SUPPLIED RECORDS =
* * *
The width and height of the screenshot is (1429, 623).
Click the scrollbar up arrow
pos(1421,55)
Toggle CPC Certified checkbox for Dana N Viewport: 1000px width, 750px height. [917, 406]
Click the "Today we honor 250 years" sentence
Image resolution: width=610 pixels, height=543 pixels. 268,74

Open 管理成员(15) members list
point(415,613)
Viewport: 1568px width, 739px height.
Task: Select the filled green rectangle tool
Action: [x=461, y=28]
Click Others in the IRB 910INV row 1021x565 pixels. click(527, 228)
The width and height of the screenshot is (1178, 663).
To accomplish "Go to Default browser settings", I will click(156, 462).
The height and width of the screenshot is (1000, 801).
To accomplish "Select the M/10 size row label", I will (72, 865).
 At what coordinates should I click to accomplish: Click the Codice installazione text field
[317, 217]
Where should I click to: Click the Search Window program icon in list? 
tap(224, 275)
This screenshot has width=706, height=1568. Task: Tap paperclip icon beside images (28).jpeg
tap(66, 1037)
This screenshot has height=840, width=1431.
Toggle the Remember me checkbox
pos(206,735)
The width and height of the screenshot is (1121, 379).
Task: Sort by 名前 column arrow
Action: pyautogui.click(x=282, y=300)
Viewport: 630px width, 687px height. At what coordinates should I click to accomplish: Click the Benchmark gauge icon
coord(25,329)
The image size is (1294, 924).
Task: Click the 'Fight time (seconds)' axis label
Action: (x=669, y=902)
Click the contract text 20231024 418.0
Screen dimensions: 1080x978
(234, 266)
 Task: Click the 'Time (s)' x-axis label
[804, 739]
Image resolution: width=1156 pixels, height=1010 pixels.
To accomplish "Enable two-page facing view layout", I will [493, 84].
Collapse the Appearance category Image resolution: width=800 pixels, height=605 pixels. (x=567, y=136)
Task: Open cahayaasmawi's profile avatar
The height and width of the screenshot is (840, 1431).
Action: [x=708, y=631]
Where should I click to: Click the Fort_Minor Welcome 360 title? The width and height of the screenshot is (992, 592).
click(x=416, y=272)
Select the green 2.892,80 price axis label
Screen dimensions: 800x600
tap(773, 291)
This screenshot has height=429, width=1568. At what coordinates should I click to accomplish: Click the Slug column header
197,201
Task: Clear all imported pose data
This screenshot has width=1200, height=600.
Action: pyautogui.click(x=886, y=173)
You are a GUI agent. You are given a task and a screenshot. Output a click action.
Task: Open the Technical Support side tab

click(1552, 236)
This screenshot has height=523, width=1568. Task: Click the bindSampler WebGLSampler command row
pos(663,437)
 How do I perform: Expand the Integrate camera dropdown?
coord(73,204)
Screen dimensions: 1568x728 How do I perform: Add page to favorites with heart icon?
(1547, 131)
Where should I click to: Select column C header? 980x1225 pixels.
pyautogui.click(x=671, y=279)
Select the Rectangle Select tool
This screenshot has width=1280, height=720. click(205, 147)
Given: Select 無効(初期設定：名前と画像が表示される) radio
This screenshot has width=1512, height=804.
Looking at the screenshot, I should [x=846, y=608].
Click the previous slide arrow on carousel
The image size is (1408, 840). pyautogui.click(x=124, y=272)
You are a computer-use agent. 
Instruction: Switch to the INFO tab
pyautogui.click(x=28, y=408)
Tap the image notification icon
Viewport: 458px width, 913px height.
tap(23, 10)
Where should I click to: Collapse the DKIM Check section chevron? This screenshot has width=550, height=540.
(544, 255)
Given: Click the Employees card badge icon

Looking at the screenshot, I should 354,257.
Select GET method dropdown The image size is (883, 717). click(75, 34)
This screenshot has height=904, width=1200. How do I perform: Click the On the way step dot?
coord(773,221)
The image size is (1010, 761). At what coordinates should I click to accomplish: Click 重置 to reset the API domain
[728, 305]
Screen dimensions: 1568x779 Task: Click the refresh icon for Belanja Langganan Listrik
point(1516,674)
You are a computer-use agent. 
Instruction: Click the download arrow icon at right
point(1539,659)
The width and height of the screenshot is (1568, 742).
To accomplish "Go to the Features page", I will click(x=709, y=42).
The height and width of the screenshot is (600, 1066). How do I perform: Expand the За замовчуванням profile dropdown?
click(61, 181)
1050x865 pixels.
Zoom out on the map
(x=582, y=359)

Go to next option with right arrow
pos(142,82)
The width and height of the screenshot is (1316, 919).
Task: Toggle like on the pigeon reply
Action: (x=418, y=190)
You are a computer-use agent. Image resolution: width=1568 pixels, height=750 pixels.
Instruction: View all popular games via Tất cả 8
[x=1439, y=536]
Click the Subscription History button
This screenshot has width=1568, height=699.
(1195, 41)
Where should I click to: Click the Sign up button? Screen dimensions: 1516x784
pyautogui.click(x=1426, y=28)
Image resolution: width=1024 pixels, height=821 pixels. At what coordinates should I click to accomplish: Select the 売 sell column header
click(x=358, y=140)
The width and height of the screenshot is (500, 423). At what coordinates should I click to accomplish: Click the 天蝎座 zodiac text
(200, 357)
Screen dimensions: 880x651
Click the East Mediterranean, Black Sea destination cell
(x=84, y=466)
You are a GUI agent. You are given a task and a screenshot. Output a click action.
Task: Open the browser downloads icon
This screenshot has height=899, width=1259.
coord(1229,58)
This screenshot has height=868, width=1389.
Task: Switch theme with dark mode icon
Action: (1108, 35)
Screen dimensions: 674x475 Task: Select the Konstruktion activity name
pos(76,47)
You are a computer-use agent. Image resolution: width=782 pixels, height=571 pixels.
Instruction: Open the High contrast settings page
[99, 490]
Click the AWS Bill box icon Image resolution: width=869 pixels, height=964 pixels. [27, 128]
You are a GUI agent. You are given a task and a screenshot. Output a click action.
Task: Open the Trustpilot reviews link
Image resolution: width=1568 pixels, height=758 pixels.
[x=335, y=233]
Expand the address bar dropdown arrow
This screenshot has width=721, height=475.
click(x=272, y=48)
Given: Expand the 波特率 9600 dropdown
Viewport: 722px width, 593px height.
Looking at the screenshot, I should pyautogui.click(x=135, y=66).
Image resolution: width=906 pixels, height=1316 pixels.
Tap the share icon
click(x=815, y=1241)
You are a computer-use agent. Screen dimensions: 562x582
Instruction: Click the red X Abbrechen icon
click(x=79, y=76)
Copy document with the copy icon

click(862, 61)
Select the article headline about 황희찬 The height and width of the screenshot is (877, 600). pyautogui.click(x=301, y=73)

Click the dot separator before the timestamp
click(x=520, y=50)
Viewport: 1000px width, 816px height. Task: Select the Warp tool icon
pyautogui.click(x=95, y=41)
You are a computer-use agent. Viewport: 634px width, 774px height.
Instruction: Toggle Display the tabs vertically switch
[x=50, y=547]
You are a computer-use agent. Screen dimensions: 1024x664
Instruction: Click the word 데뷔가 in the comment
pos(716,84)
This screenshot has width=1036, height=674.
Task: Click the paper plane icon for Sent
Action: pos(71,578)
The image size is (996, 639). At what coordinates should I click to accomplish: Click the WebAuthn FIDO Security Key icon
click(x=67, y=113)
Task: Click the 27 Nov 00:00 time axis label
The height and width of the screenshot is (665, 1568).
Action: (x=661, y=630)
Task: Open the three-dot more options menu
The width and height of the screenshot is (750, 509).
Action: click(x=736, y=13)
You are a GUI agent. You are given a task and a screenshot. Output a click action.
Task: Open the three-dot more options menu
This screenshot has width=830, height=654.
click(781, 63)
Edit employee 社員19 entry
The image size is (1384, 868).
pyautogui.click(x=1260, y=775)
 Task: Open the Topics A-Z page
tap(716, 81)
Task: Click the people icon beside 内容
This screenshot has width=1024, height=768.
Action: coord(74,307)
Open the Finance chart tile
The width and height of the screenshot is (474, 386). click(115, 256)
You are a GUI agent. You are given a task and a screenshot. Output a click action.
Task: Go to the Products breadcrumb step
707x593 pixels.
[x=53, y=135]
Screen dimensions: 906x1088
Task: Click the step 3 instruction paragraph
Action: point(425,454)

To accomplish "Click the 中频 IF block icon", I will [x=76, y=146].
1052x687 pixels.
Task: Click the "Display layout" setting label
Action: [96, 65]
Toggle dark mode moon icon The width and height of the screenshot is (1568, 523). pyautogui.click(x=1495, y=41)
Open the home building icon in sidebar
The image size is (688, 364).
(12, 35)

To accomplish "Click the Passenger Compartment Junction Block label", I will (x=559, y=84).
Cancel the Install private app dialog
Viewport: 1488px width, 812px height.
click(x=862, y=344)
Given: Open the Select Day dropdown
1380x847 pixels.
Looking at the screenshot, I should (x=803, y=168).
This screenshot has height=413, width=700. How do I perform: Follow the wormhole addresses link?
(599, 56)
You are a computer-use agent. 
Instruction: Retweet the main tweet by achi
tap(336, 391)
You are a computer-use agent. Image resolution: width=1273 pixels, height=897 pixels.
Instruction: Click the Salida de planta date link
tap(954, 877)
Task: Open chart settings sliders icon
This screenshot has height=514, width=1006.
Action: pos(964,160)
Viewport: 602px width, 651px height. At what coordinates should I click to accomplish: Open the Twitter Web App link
* * *
YOUR GOAL = Beginning with the line that holds "Toggle dark mode" and ending with the last line of the material, output each line exactly and nothing beyond them.

REPLY =
Toggle dark mode moon icon The width and height of the screenshot is (1568, 523). pyautogui.click(x=1495, y=41)
Open the home building icon in sidebar
The image size is (688, 364).
(12, 35)

To accomplish "Click the Passenger Compartment Junction Block label", I will (x=559, y=84).
Cancel the Install private app dialog
Viewport: 1488px width, 812px height.
click(x=862, y=344)
Given: Open the Select Day dropdown
1380x847 pixels.
Looking at the screenshot, I should (x=803, y=168).
This screenshot has height=413, width=700. How do I perform: Follow the wormhole addresses link?
(599, 56)
You are a computer-use agent. 
Instruction: Retweet the main tweet by achi
tap(336, 391)
You are a computer-use agent. Image resolution: width=1273 pixels, height=897 pixels.
Instruction: Click the Salida de planta date link
tap(954, 877)
Task: Open chart settings sliders icon
This screenshot has height=514, width=1006.
Action: pos(964,160)
Viewport: 602px width, 651px height. At what coordinates should I click to accomplish: Open the Twitter Web App link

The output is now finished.